For instance, a Facebook post from December 27, 2021, that was later removed, said: “The Amazon Token payment system will facilitate a more accessible, more connected global financial system.” Similar messages on Facebook with a photo of Amazon founder Jeff Bezos linked to the purported “official Amazon Token” site and stated: “The ‘Amazon Token’ Presale is Started.”
Clicking on such links, some users received a warning from their browser about a potentially malicious site. Others may see a website containing genuine-looking Amazon logos and offers free Amazon Prime memberships for purchasers.
(Source: AFP )
Amazon officially claimed to AFP on January 3, 2022, that it has no cryptocurrency token and that claims to the contrary are part of a scam.
“We take any attempts to misuse our brand seriously,” said Amazon spokesperson. “We maintain a site to assist customers in identifying phishing attempts, including fake webpages. Amazon investigates these complaints and uses them to protect customers and hold the bad actors accountable.”
At the same time, the internet security firm Avast has noted a proliferation of scams seeking to lure consumers to a so-called Amazon Token.
“We have found that these new scams are very effective, yielding over $100,000,” the company stated in a December 14, 2021, official blog post. “Over 300 Avast users have been protected from the scam in the past week. These offers are propagating through malicious advertisements that imitate legitimate news sites and rely on rumors that have been around since July 2021 that Amazon will be offering Tokens for sale.”
Avast warned that the scheme appeared to be an effort to trick people out of other cryptocurrencies and potentially steal personal information for malicious purposes.
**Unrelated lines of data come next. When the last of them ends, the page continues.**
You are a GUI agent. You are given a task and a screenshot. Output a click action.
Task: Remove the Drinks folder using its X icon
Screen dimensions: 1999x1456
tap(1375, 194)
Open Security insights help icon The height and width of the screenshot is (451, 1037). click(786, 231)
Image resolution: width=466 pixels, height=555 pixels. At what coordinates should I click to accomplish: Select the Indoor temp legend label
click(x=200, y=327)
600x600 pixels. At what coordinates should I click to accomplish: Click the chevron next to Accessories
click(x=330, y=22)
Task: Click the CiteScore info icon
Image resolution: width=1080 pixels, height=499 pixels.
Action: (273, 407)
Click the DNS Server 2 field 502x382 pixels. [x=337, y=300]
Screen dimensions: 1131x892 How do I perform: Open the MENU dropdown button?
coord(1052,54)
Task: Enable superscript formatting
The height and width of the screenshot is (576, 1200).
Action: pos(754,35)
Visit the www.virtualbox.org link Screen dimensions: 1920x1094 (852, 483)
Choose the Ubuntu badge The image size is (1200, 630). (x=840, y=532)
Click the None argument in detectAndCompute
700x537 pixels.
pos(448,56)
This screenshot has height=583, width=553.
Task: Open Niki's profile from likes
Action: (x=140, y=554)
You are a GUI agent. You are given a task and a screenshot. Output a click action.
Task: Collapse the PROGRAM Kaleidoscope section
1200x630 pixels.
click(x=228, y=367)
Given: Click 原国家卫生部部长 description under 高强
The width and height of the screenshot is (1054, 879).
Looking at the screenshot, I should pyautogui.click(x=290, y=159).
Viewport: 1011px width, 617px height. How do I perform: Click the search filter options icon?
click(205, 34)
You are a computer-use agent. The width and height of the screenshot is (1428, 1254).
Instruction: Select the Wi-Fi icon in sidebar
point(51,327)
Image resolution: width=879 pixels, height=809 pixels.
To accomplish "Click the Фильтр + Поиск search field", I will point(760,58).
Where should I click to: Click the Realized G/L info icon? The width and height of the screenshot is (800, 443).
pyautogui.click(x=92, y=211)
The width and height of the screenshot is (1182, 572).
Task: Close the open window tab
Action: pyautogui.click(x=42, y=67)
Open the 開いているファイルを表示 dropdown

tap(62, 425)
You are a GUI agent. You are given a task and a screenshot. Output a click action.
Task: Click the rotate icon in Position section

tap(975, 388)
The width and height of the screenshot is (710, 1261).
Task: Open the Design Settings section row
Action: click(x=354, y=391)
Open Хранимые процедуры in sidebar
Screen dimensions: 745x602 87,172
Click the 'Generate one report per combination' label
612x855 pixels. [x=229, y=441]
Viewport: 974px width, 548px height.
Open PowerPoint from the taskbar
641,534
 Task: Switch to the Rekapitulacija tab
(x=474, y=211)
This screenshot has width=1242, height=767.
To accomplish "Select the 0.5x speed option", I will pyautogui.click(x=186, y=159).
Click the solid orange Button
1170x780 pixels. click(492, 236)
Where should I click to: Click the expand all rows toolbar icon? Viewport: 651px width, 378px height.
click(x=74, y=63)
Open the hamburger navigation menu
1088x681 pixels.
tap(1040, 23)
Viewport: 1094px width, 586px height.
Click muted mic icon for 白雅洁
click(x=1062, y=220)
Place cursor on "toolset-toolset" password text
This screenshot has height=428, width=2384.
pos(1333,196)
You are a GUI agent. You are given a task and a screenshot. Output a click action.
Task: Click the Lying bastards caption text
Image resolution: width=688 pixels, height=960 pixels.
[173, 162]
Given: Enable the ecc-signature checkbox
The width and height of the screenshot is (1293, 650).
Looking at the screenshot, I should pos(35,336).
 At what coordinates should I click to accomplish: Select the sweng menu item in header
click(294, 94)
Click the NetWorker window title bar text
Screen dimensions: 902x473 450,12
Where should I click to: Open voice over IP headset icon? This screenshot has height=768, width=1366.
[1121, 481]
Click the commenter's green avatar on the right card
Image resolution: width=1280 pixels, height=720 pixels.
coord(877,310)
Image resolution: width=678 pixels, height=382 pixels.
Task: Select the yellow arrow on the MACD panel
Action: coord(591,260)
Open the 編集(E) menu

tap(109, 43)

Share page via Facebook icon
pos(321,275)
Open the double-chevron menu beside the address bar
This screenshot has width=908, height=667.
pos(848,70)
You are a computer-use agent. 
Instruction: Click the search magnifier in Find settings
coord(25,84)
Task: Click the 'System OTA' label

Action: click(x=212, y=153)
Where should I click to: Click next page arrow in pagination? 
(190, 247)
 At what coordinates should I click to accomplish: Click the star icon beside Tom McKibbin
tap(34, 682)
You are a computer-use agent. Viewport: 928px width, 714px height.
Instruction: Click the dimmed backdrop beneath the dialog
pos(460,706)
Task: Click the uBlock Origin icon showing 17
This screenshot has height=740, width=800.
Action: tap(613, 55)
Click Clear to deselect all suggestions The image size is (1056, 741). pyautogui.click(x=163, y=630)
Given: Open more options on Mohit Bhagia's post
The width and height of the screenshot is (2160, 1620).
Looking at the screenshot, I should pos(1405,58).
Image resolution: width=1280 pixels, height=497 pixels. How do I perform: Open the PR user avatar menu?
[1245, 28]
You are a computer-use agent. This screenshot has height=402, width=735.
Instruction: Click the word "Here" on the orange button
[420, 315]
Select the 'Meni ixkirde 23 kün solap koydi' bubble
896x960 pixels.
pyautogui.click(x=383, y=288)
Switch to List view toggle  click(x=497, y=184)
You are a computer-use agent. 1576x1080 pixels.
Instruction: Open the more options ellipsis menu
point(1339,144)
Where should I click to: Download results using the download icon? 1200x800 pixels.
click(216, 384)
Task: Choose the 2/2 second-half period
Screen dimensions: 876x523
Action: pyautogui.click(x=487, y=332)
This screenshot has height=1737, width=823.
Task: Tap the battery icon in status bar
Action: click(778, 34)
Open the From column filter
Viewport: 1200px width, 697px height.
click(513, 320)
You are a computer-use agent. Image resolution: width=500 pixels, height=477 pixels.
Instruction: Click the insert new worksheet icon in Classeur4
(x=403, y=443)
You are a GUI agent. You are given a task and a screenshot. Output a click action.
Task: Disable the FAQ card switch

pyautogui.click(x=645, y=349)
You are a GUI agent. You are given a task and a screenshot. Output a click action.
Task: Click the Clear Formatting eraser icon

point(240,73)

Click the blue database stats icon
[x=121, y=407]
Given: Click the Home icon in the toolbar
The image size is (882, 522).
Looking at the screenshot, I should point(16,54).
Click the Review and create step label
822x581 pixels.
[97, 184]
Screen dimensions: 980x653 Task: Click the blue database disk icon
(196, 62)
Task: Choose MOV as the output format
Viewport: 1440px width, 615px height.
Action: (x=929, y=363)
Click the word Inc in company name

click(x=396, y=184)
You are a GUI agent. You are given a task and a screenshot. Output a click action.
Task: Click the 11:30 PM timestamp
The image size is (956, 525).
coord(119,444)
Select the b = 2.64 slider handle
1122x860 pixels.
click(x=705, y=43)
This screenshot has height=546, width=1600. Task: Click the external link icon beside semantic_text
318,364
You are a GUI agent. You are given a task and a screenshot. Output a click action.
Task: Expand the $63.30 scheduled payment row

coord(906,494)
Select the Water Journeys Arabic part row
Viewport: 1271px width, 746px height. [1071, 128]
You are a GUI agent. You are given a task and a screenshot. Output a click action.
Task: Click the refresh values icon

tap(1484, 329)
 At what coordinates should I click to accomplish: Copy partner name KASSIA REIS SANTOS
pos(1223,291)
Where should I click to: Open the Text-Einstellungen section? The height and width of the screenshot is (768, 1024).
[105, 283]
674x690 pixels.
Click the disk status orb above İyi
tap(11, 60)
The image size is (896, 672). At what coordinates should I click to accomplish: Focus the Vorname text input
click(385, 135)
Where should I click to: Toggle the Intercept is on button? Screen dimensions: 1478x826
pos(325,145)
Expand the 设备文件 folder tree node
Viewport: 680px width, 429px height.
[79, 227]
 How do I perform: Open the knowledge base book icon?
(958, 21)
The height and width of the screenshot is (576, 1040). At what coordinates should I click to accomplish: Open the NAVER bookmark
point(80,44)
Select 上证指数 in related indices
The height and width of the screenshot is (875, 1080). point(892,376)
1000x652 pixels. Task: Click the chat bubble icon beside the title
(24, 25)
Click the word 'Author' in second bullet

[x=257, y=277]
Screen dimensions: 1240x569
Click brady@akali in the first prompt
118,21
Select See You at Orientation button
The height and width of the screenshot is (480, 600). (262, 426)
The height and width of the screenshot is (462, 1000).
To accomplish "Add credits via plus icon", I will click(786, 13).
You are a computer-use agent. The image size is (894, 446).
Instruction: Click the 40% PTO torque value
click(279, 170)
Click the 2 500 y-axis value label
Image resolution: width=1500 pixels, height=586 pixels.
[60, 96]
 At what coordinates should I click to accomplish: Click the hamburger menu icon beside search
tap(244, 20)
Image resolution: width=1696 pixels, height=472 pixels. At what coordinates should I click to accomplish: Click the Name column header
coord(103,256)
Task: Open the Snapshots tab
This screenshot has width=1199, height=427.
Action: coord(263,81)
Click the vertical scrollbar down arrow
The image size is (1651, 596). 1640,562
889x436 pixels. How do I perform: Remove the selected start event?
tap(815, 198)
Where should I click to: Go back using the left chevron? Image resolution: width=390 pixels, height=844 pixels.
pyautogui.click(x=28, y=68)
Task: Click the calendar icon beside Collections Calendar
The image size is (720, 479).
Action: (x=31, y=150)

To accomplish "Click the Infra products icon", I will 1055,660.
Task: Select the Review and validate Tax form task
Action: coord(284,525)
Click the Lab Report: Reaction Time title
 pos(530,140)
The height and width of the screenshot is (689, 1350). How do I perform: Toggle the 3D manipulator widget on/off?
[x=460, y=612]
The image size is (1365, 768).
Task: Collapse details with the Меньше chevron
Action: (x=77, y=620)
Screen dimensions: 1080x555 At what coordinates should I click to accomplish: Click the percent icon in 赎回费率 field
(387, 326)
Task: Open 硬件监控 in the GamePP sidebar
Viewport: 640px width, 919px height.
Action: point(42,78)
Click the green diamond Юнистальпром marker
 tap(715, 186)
“If the user attempts to purchase the Token, they have to create an account, then ‘purchase’ the Token with other cryptocurrencies, such as Bitcoin, Ethereum, LiteCoin, and others,” the internet security firm said. “Creating an account could potentially give the attackers an email password combination that could be used in other attacks.”
According to Avast, the fraudulent posts have appeared in more than a dozen countries and come amid growing interest in Bitcoin and other cryptos, which have seen wild volatility that can deliver massive gains or losses to investors. Facebook also was trying to launch its own global digital coin known as Diem but failed due to regulatory issues.
In July 2021, Amazon indicated it was studying using cryptocurrency for payments but had said later it has no specific plans concerning crypto.